BRIEF: Exactly as written, please set down all of the entries again, with no pictures.

EXTRACTED DATA:
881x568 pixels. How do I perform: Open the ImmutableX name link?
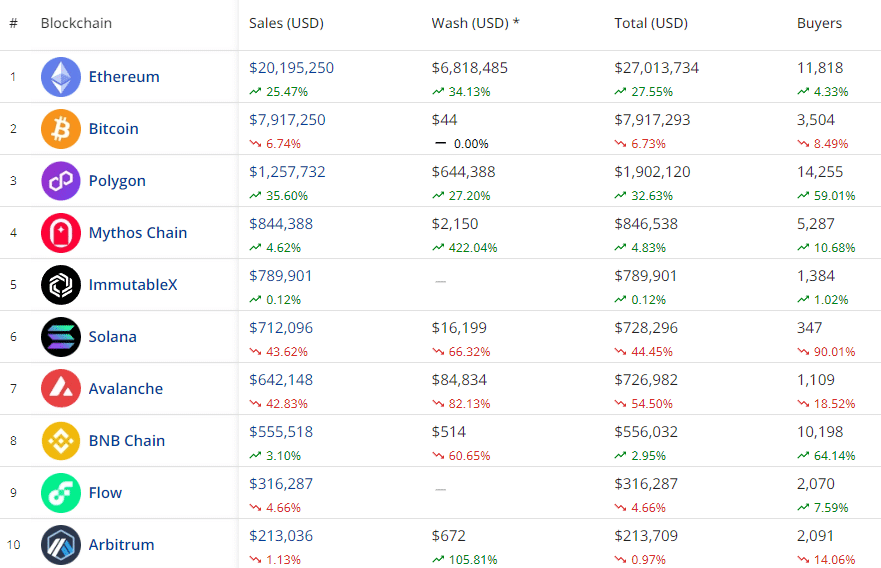[133, 285]
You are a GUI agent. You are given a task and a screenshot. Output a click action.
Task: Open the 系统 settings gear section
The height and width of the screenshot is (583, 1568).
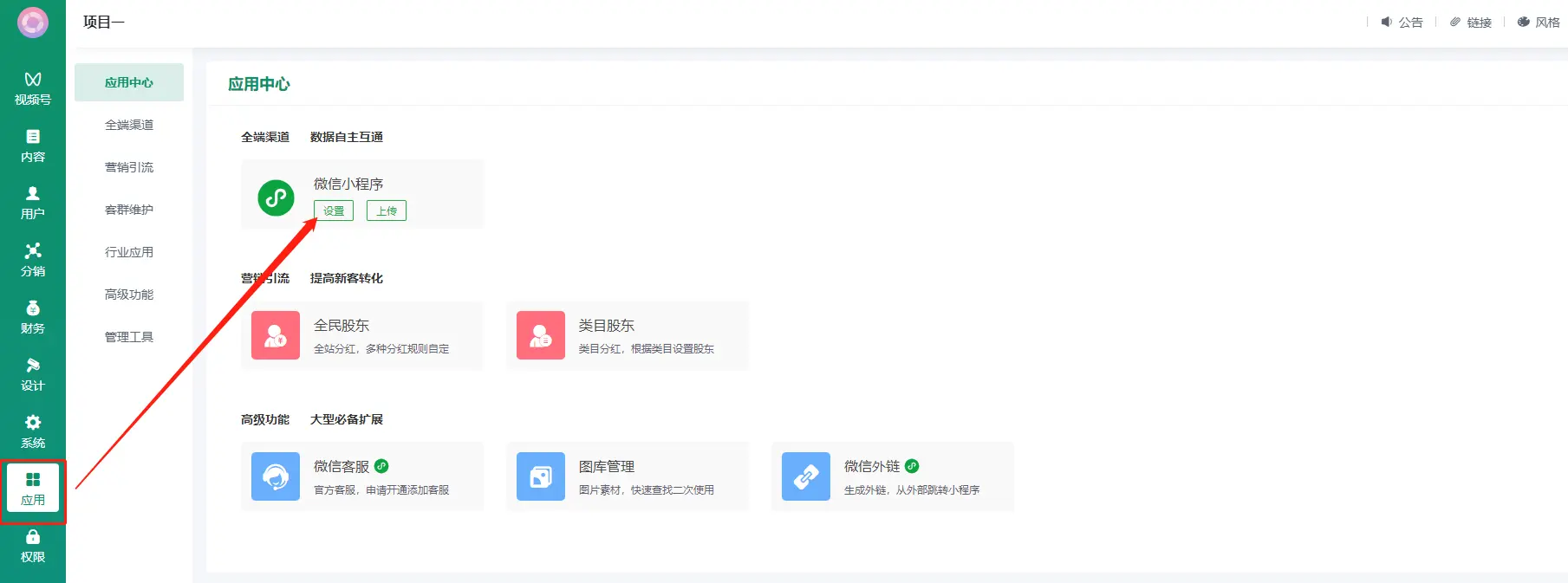[x=33, y=431]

OUTPUT OF THE TASK:
881x568 pixels. How do I perform: Open the ImmutableX name link?
[133, 285]
You are a GUI agent. You are given a task and a screenshot. Output a click action.
Task: Open the 系统 settings gear section
The height and width of the screenshot is (583, 1568).
[x=33, y=431]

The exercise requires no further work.